The grasshopper problem was devised by physicists Olga Goulko (then at UMass Amherst), Adrian Kent and Damián Pitalúa-García (Cambridge). They asked for the ideal lawn shape that would maximize the chance that a grasshopper, starting from a random position on the lawn and jumping a fixed distance in a random direction, lands back on the lawn. Intuitively one might expect the answer to be a circular lawn, at least for small jumps. But Goulko and Kent actually proved otherwise: various shapes from a cogwheel pattern to some disconnected patches of lawn performed better for different jump sizes (link to the technical paper).
Beyond surprises about lawn shapes and grasshoppers, the research provided useful insight into Bell-type inequalities relating probabilities of the spin states of two separated quantum-entangled particles. The Bell inequality, proved by physicist John Stewart Bell in 1964 and later generalised in many ways, demonstrated that no combination of classical theories with Einstein's special relativity is able to explain the predictions (and later actual experimental observations) of quantum theory.
The next step was to test the grasshopper problem on a sphere. The Bloch sphere is a geometrical representation of the state space of a single quantum bit. A great circle on the Bloch sphere defines linear polarization measurements, which are easily implemented and commonly used in Bell and other cryptographic tests. Because of the antipodal symmetry for the Bloch sphere, a lawn covers half the total surface area, and the natural hypothesis would be that the ideal lawn is hemispherical. Researchers in the Department of Computer Science at the University of Warwick, in collaboration with Goulko and Kent, investigated this problem and found that it too requires non-intuitive lawn patterns. The main result is that the hemisphere is never optimal, except in the special case when the grasshopper needs exactly an even number of jumps to go around the equator. This research shows that there are previously unknown types of Bell inequalities.

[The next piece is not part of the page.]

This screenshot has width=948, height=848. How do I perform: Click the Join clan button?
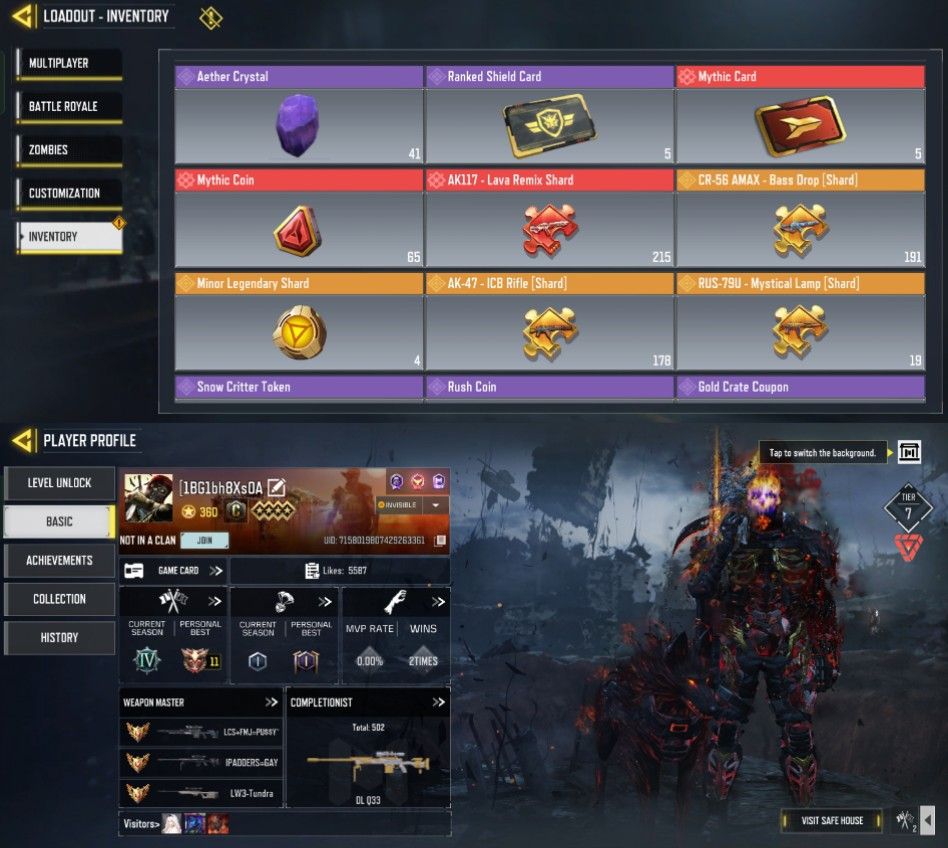click(204, 540)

One of the paper's authors - Dmitry Chistikov from the Centre for Discrete Mathematics and its Applications (DIMAP) and the Department of Computer Science, at the University of Warwick, commented:
"Geometry on the sphere is fascinating. The sine rule, for instance, looks nicer for the sphere than the plane, but this didn't make our job easy."

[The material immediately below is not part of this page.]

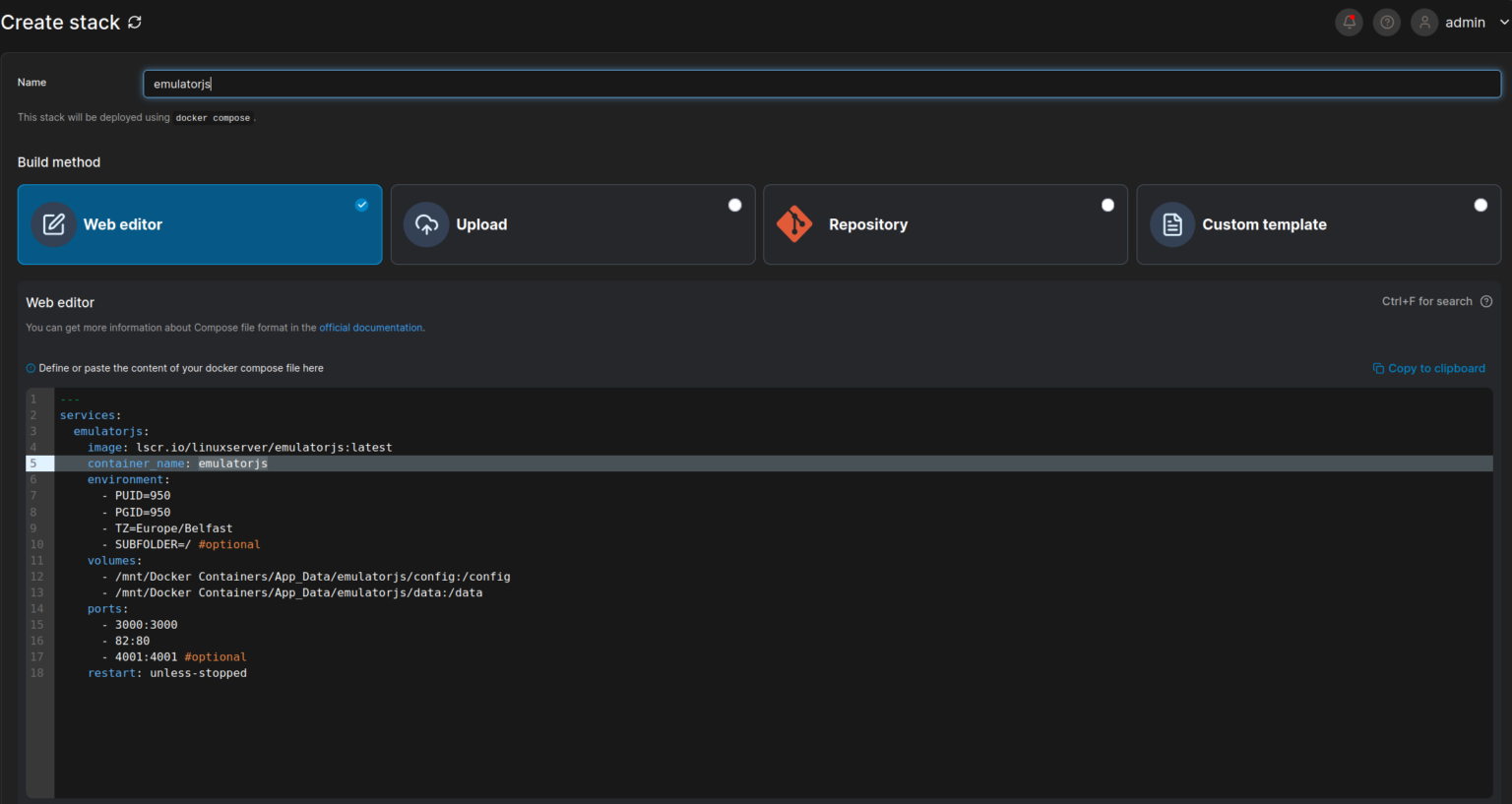Click the admin user avatar icon

1424,22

The other author from Warwick, Professor Mike Paterson FRS, said:
"Spherical geometry makes the analysis of the grasshopper problem more complicated. Dmitry, being from the younger generation, used a 1948 textbook and pen-and-paper calculations, whereas I resorted to my good old Mathematica methods."
The paper, entitled 'Globe-hopping', is published in the Proceedings of the Royal Society A. It is interdisciplinary work involving mathematics and theoretical physics, with applications to quantum information theory.

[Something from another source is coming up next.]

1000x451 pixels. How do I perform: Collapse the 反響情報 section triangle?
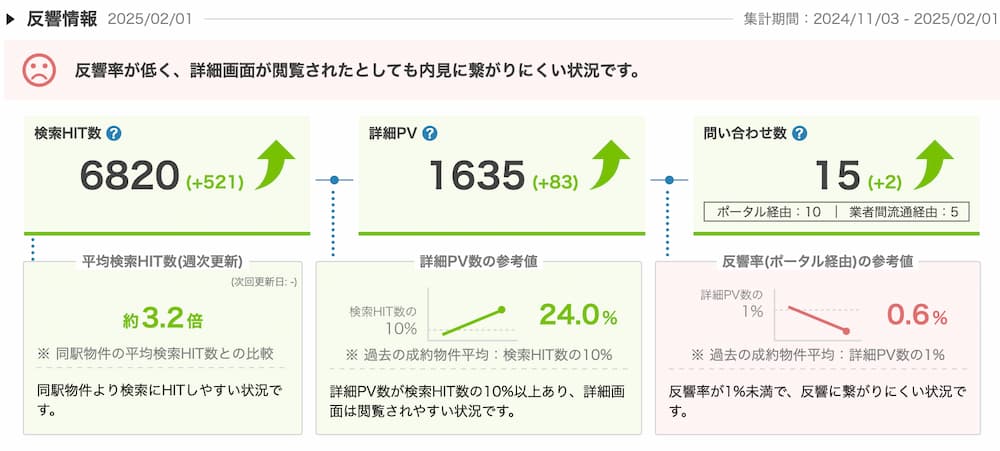pyautogui.click(x=10, y=19)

The research team: Dmitry Chistikov and Mike Paterson (both from the University of Warwick), Olga Goulko (Boise State University, USA), and Adrian Kent (Cambridge), say that the next steps to give even more insight into quantum spin state probabilities are looking for the most grasshopper-friendly lawns on the sphere or even letting the grasshopper boldly go jumping in three or more dimensions.